General information
- Date: August 27, 2026
- Time: 6:00 PM EST

Overview
- League: Major League Rugby
- Teams: 5
- First selection: Logan Ballinger, Old Glory DC

= 2026 MLR Draft =

The 2026 Major League Rugby Collegiate Draft was the seventh annual college draft for rugby union in North America, held on August 27, 2026.

== Format ==
The 2026 MLR Collegiate Draft was held on August 27, 2026, and broadcast on Major League Rugby's YouTube channel. The draft consisted of three rounds, with five teams participating following the dissolution of Anthem Rugby Carolina after World Rugby pulled its funding for the team. Draft order is set by final standings from the 2026 Major League Rugby season. For the first time, teams had the ability to trade draft picks for this draft or future drafts.
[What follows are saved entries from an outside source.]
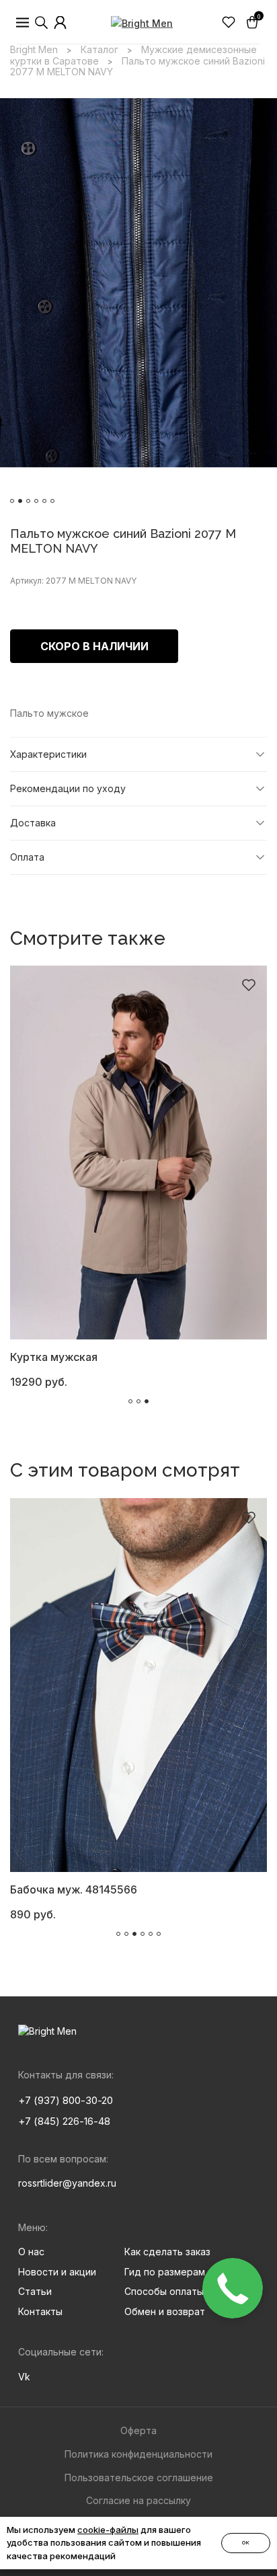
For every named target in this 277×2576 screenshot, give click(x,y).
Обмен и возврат (164, 2311)
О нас (31, 2251)
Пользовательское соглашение (139, 2477)
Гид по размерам (164, 2271)
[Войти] (60, 22)
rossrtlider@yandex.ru (67, 2183)
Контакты (40, 2311)
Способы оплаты (164, 2291)
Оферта (138, 2430)
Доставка (33, 822)
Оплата (27, 857)
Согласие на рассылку (138, 2500)
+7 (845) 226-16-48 (64, 2121)
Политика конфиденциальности (138, 2454)
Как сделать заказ (167, 2251)
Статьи (35, 2291)
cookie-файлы (107, 2529)
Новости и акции (57, 2271)
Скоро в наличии (94, 646)
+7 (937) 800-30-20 (65, 2100)
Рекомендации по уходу (68, 788)
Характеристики (48, 754)
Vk (24, 2376)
The New England Free Jacks forfeited their first-round pick due to an Anti-Tampering Policy violation.

== Player selection ==

| Round | Pick # | Team | Player | Position | College |
| 1 | 1 | Old Glory DC | Logan Ballinger | Flanker | Life University |
| 2 | Seattle Seawolves | Solomon Williams | Scrum-half | California |
| 3 | California Legion | Coby Baker | Center | Cal Poly |
| 4 | Chicago Hounds | Hayden McKay | Hooker/Flanker | Mount St. Mary's University |
| 2 | 5 | New England Free Jacks | Owen Clarke | Flanker | Brown |
| 6 | Old Glory DC | Mario Storti | Fullback | St. Mary's College of California |
| 7 | Seattle Seawolves | David Cathcart | Winger | Lindenwood |
| 8 | California Legion | Aaron van Dyk | Flanker | Arkansas State |
| 9 | Chicago Hounds | Tyler White | Lock | St. Bonaventure |
| 3 | 10 | New England Free Jacks | Cormac Saint | Scrum-half | California |
| 11 | Old Glory DC | Nathaniel Deegan | Hooker | St. Mary's College of California |
| 12 | Seattle Seawolves | Tristan Hubsch | Lock | Life University |
| 13 | New England Free Jacks | Will Lindsay | Fullback | University of Mary Washington |
| 14 | Chicago Hounds | Fraser Leslie | Flanker | Walsh University |

Source:

Fourteen players were selected across three rounds, representing eleven universities. Life University, the University of California, Berkeley, and Saint Mary's College of California led all universities with two selections each.